I could create a collaborative classroom by creating smaller learning communities.  I think the way to do this is to make things on a human scale, or a small community. This will also benefit the technology aspect when it is introduced.  We can do this by making interdisciplinary teams that get together for common planning and brainstorm common themes.  Creating collaborative classes through technology, as mentioned in the reading, will help students solve problems and introduce a level of socialization in the class.  As stated in the reading “We, robot,” students can be grouped and engaged in problem solving situations, forcing them to discuss and create together.  Today, I tried a coding program for the first time in my classroom, thinking that putting students in pairs would encourage the same type of discussions as we heard from the guest speaker and in the article, and so far I have seen students say to each other “No, you can do it” and others just take over without their partner's consent.  Due to this, and the fact that Brown and Knowles state that collaboration needs to be taught, we will be going over appropriate sentence starters that students will have access to tomorrow to ensure that the partnership works out a bit better on our second day!

    • Gerald Ardito
      Gerald Ardito

      Theresa,

      Your response to these readings if very thorough and thoughtful.

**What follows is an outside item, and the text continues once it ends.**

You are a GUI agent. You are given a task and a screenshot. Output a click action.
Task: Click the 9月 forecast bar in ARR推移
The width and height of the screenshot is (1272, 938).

      Two things that you said really stuck out for me. They are:

      1. To create a meaningful learning environment, I believe that students should be held responsible, ask questions, reflect on their learning, and socialize with each other. 

      and

      2. I could create a collaborative classroom by creating smaller learning communities.  I think the way to do this is to make things on a human scale, or a small community

      I often hear teachers and schools talking about making students responsible, which in my view is a noble aspiration. However, mostly I find that they mean it in terms of the teachers' workload. I hear something like, the students are going to take on more the teachers' work which will be helpful. However, that is very different than what I hear you saying. I hear you inquiring into what is the nature of learning? what role does responsibility play in that process? and how can we design learning environments that promote, support, and foster student ownership?

      I endorse your idea that community is the way to go on this. In my experience, the emergence of communities plays a huge role in student learning.

      Please continue to share your thoughts and progress on this.

      • Theresa Connelly
        Theresa Connelly

         Fostering community is the best way to engage the middle school child in the learning because it is a way to ensure that students will continue to be engaged, no matter the content area.  Students can discuss with each other, bounce ideas off of each other, and explore and learn how to be part of a community together.  I think that through what I wrote previously, outlines the ideas that smaller learning communities and having minds on learning all helps students create dialogue between themselves.  Within smaller communities, teachers will have more common planning time and can create thematic units that span across multiple disciplines.  The communities benefit both the teachers and the students, but ultimately, the benefits that the teachers acquire, also benefit the students as well. 

        • Gerald Ardito
          Gerald Ardito

          Theresa,

          I agree with you about fostering community, but I have some questions for you:

          1. How do you foster a learning community with people who are not there voluntarily?

          2. How does a learning community value diversity and respect everyone?

          3. What role does the teacher play in this community? The student?